--- TASK GOAL ---
Find the line with "Task: Select the 44-45 in waist cell" in the records below. Output exactly from there until after the line with "Where should I click to: Click the @softTonnie", without pictures.
DATA RECORDS: Begin
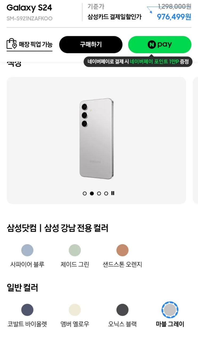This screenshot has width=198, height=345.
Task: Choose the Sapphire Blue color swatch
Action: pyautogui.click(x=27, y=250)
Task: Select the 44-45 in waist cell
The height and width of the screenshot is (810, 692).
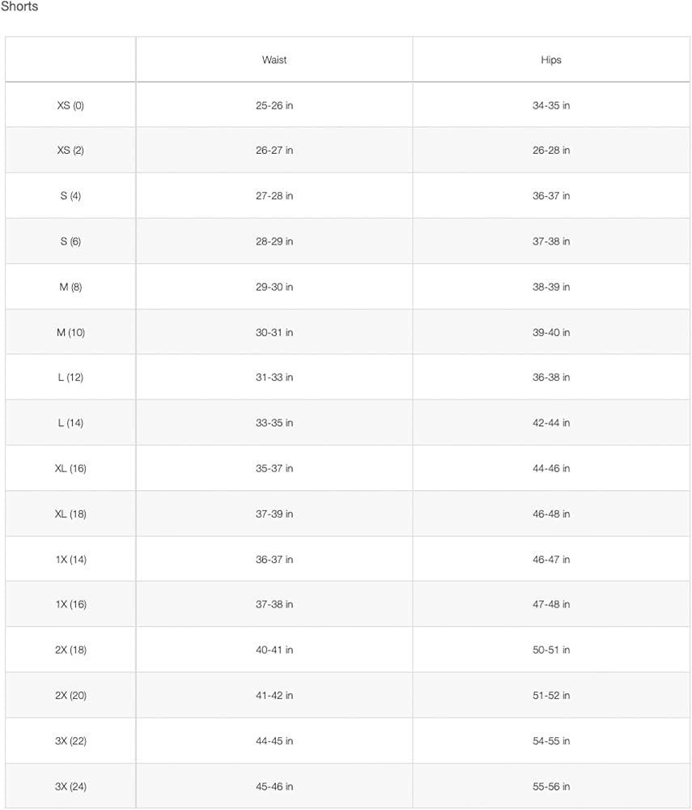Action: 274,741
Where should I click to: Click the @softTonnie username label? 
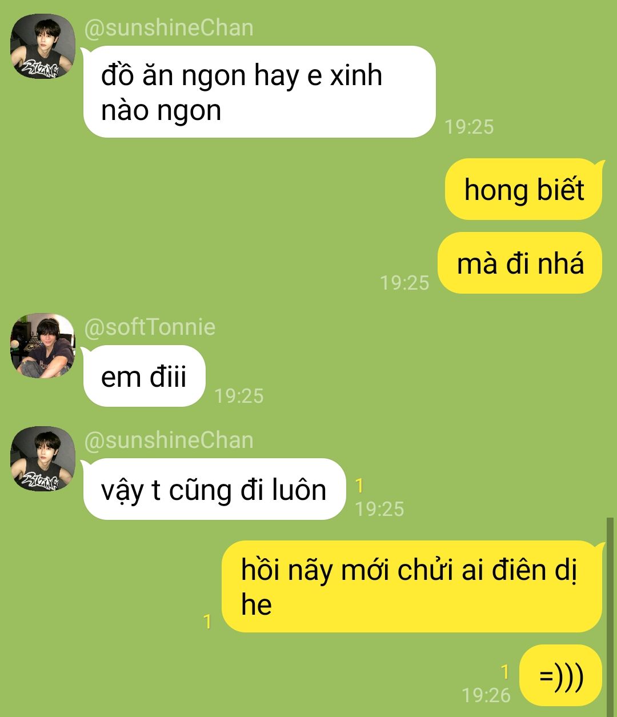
DATA RECORDS: End
DATA RECORDS: Begin
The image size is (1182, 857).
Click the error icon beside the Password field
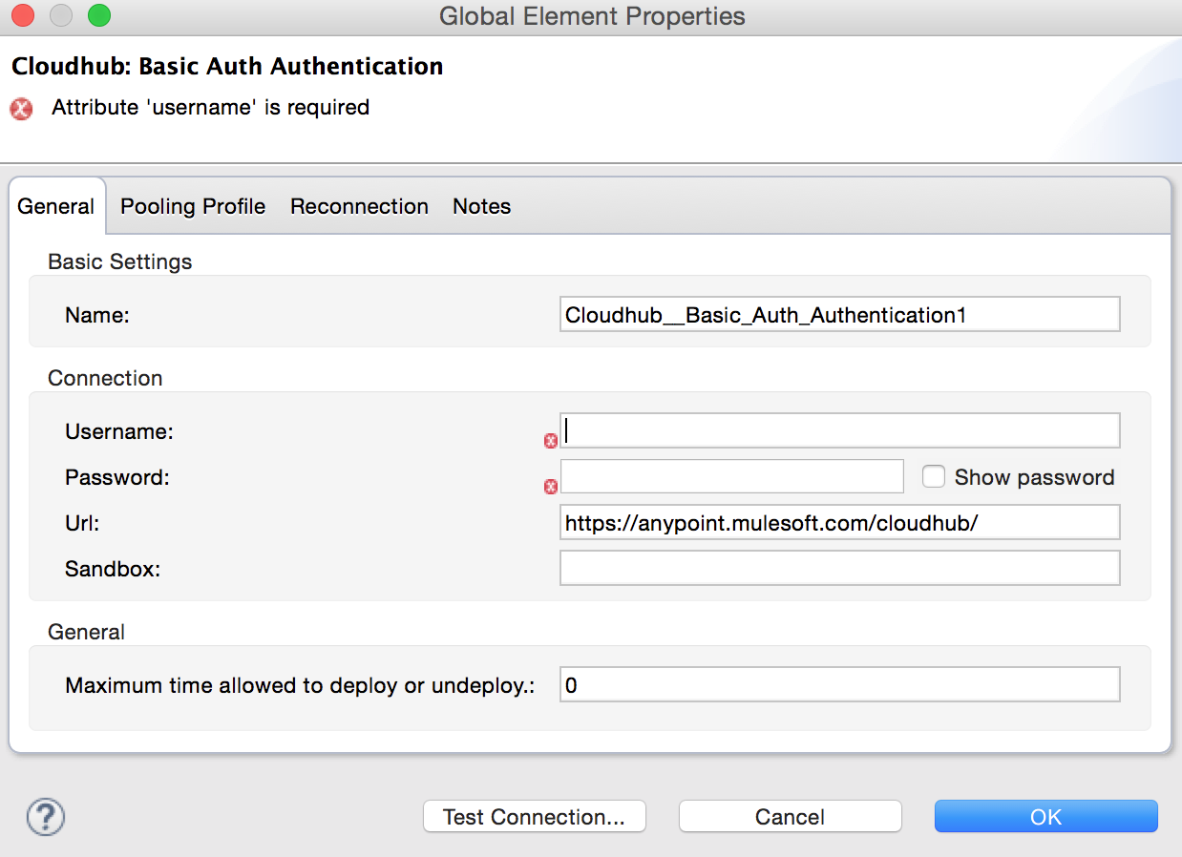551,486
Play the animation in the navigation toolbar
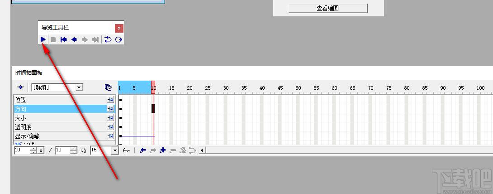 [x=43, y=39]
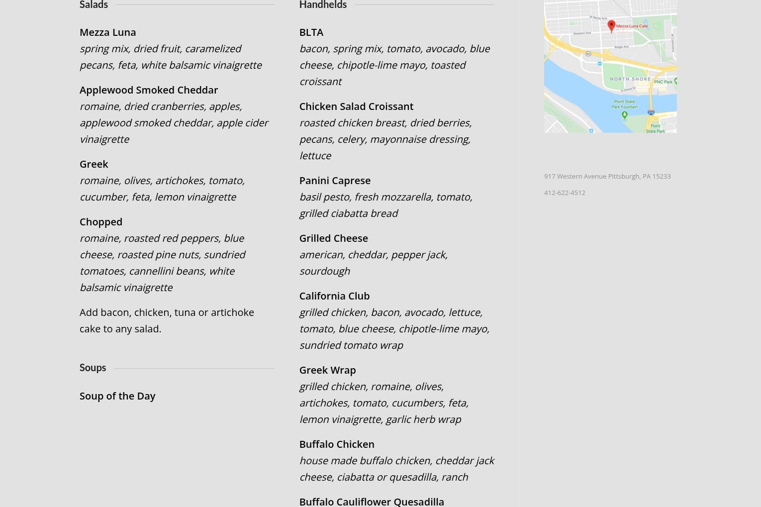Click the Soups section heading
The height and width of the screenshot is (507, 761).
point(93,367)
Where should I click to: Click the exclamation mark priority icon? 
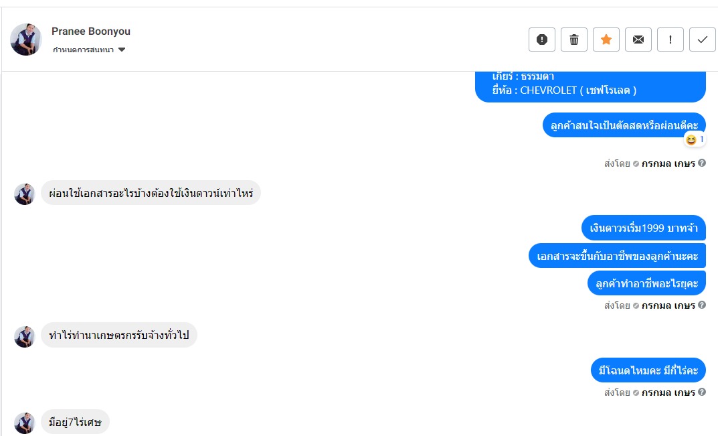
DATA RECORDS: End
DATA RECORDS: Begin
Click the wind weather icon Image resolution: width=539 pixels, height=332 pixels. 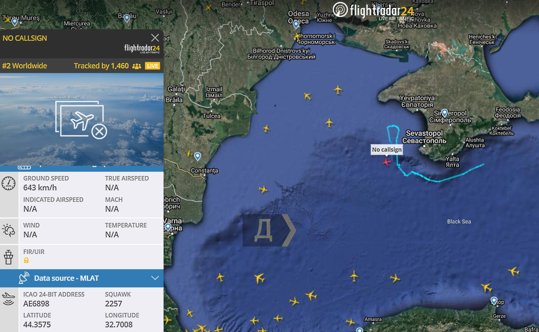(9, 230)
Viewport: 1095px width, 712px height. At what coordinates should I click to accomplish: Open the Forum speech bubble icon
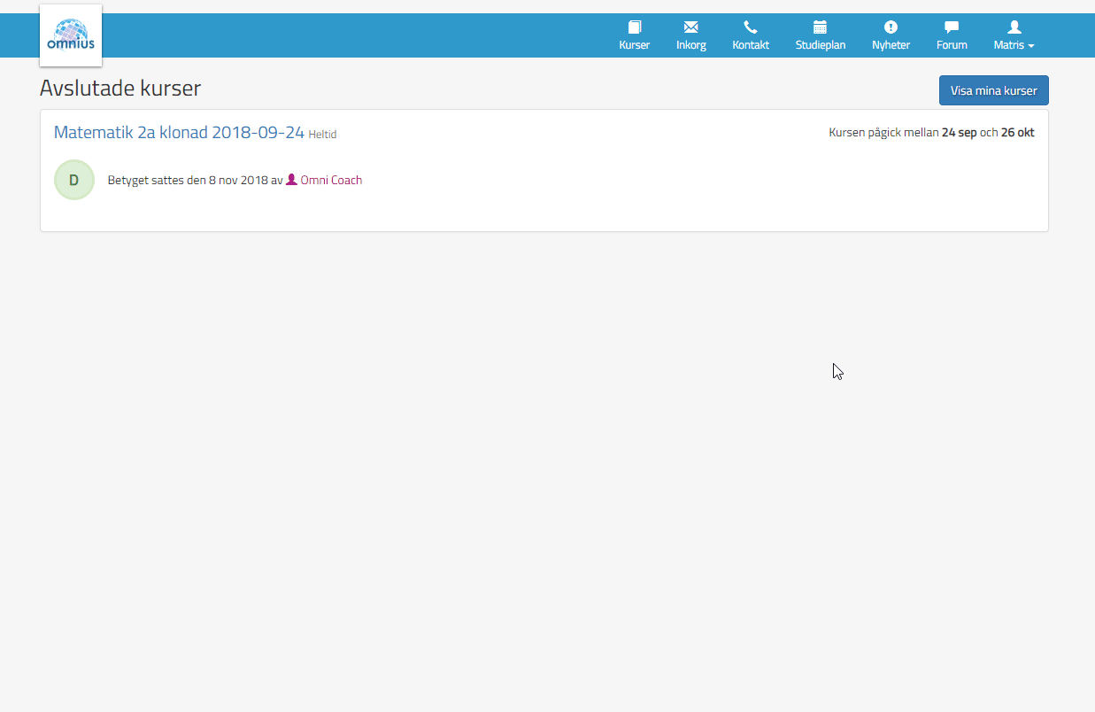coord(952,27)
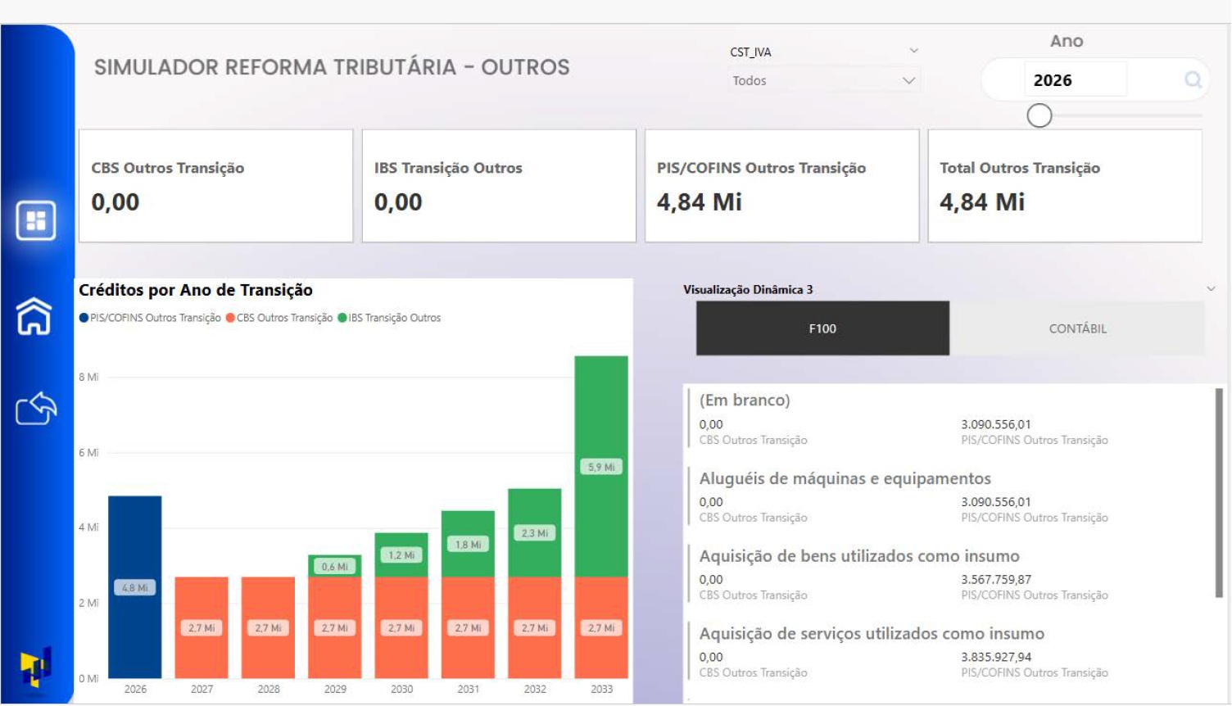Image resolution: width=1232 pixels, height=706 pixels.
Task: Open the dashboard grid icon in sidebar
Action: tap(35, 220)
DATA RECORDS: End
--- ANSWER TO THIS PROBLEM ---
Task: Select the 44-45 in waist cell
The height and width of the screenshot is (810, 692).
Action: 274,741
Where should I click to: Click the @softTonnie username label? 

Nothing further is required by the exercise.